月明かりが天井から差し込む中、涙目で懇願するゆえを見下げる。


「いつも以上に体力ないな?」
「っぁ、言いながら、動くなぁっ・・・!」
「まだ満足してないんでな」
「も、むり、何回目だと思って・・・・!」


言葉を遮るように腰を沈めれば、奥を貫いた熱にゆえの中が大きく反応した。
文句を言いながらも欲しいと強請る体は、本当に正直だ。今後また同じことがあってもすぐに思い出せるよう、更に刻みつけなければ。

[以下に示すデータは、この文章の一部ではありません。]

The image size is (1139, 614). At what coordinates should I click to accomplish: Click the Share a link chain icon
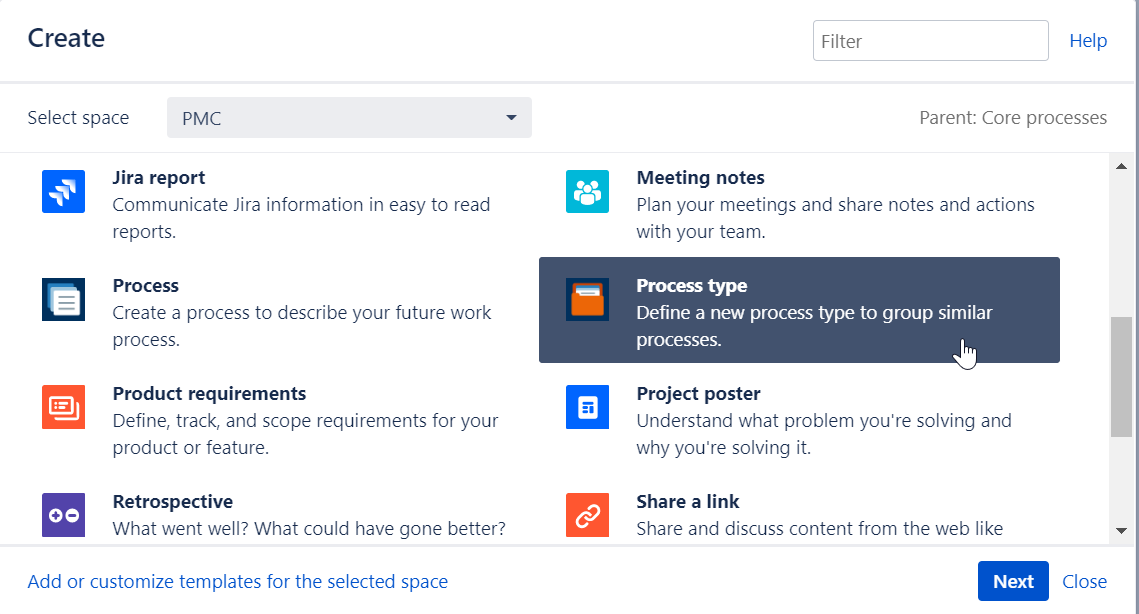click(x=587, y=515)
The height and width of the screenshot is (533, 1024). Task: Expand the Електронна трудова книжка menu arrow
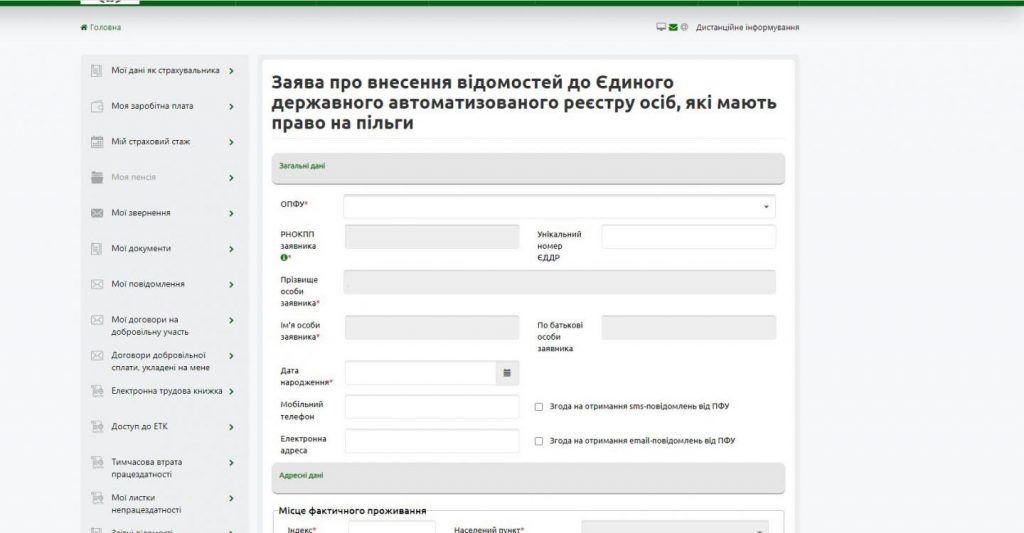[231, 391]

何度も吐き出した欲望の液が厭らしい音を立ててこぼれ落ちる。
それをゆったりと眺めていると、ゆえの震える手が俺の手を掴んだ。


「ぁ、う、もう限界、ピッコロ・・・・」
「・・・・仙豆食うか」
「・・・・そんなことに仙豆使うなんて無駄遣いだよ・・・・」
「そうか?ならこのまま頑張るんだな」
「ひゃんっ!?うそ、ちょっと!終わりっていう選択肢は!?」
「まだ気絶してないだろ?」


お前の願いは気絶したら寝かせてくれ、だったよな?と笑う。
いくら勝負についてこれなくなったとはいえ、ゆえは普通に俺たちの中では悟空に並ぶ強さを持つ戦士の一人だ。気絶したくとも出来ない、が答えだろう。


「ん、ぁっ、も、奥、だめっ」
「はっ・・・だがここが一番良いんだろう?」
「んんっ!あ、あっ」
「クッ・・・はは、お前の体はまだ欲しがっているようだがな」
「ッ―――――!は、あっ」
「またいったのか。そら、もっと感じろ・・・・!」
「あぁあっ、や、むり、ひ、ぁっ」


ゆえが元に戻ってから毎日のように行為を繰り返しているのは、ただ欲しいからではない。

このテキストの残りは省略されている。